**RECORDED DATA:**
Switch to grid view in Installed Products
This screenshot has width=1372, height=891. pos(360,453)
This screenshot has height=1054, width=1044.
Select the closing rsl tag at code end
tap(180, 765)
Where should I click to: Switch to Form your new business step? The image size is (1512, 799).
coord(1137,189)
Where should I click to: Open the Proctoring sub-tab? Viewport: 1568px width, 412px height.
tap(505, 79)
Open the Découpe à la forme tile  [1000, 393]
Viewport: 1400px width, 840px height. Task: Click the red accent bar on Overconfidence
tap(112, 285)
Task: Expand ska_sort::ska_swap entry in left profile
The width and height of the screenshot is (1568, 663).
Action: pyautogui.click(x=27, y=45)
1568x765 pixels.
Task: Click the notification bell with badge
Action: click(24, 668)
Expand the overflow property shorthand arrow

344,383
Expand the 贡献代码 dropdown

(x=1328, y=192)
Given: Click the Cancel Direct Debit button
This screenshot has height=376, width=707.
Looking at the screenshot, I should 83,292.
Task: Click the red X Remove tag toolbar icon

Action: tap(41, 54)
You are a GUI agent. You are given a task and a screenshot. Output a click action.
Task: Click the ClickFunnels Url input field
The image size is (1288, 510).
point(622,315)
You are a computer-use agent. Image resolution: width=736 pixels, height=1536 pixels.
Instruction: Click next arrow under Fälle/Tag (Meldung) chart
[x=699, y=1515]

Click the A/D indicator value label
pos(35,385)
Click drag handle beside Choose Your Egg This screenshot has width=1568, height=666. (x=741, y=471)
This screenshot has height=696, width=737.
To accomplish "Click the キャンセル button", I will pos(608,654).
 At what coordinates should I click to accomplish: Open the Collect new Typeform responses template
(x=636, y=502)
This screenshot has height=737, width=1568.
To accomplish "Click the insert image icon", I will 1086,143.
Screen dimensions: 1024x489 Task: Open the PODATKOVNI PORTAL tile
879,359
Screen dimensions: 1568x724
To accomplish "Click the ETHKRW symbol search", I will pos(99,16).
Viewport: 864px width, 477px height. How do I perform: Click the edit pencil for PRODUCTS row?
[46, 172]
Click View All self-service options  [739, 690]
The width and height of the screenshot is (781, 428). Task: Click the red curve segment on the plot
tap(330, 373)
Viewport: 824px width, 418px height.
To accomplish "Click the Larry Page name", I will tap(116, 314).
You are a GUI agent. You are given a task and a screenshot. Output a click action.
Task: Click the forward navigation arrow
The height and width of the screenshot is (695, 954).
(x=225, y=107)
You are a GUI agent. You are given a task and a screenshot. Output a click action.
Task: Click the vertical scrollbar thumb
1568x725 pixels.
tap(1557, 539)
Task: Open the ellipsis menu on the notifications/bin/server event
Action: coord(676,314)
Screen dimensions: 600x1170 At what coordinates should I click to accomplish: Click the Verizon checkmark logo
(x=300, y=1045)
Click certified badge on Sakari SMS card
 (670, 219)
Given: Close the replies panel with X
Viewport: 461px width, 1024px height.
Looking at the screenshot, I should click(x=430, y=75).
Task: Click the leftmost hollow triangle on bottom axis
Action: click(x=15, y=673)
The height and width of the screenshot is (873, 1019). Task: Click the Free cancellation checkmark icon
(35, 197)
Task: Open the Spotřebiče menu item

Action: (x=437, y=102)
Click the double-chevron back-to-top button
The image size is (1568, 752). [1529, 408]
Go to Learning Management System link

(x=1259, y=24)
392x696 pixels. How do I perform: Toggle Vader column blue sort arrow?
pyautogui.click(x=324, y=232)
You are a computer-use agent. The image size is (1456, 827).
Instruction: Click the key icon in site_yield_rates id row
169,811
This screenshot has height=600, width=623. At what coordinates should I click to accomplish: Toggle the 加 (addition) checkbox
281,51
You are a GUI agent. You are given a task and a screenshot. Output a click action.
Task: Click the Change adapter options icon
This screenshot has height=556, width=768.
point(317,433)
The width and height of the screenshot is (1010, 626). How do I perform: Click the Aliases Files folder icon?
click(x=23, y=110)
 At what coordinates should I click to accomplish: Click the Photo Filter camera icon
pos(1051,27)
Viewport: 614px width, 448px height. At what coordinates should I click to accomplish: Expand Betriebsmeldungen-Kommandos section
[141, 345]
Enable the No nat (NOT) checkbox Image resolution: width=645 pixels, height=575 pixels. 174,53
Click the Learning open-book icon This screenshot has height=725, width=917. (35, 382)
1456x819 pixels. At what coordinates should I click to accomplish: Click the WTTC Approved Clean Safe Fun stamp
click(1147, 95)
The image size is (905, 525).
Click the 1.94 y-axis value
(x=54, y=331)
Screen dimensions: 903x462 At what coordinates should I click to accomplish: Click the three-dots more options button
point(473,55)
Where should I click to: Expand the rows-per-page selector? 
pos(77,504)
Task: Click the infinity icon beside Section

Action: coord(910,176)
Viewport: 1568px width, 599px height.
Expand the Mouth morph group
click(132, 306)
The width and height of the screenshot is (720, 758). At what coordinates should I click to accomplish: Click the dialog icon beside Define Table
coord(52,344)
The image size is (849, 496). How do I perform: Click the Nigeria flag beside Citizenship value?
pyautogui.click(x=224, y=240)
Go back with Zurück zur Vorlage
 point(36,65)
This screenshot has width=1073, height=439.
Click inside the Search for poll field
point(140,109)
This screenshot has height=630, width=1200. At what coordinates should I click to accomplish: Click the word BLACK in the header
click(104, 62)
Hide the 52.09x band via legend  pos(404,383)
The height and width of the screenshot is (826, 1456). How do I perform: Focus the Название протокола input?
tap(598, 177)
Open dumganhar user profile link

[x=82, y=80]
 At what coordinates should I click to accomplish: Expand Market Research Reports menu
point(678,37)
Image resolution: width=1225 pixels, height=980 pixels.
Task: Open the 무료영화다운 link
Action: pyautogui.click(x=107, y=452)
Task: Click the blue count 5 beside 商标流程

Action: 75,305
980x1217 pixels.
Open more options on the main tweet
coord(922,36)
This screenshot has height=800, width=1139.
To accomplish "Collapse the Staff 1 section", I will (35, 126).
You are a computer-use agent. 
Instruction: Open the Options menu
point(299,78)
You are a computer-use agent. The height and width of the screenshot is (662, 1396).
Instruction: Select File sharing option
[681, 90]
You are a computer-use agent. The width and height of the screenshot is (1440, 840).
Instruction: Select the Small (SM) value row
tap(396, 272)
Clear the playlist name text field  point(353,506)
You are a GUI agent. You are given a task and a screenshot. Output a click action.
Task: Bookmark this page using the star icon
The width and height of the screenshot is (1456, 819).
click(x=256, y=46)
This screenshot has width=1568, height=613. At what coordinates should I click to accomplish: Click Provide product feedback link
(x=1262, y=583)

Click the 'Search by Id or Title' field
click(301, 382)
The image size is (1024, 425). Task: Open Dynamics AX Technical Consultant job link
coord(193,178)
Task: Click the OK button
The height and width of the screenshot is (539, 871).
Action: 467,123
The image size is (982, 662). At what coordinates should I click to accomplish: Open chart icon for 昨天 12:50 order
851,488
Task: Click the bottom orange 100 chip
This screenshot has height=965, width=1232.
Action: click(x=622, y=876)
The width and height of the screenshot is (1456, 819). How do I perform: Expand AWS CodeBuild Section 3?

**CHALLENGE:** Move through the part of the data that opens with the line containing "This screenshot has height=696, width=737." and closes with the line containing "I will 1086,143.", and write those lines out again, requests included, adding -117 to every coordinate number in the answers.

**RESPONSE:**
This screenshot has height=696, width=737.
To accomplish "Click the キャンセル button", I will pos(491,537).
 At what coordinates should I click to accomplish: Open the Collect new Typeform responses template
(x=519, y=385)
This screenshot has height=737, width=1568.
To accomplish "Click the insert image icon", I will 969,26.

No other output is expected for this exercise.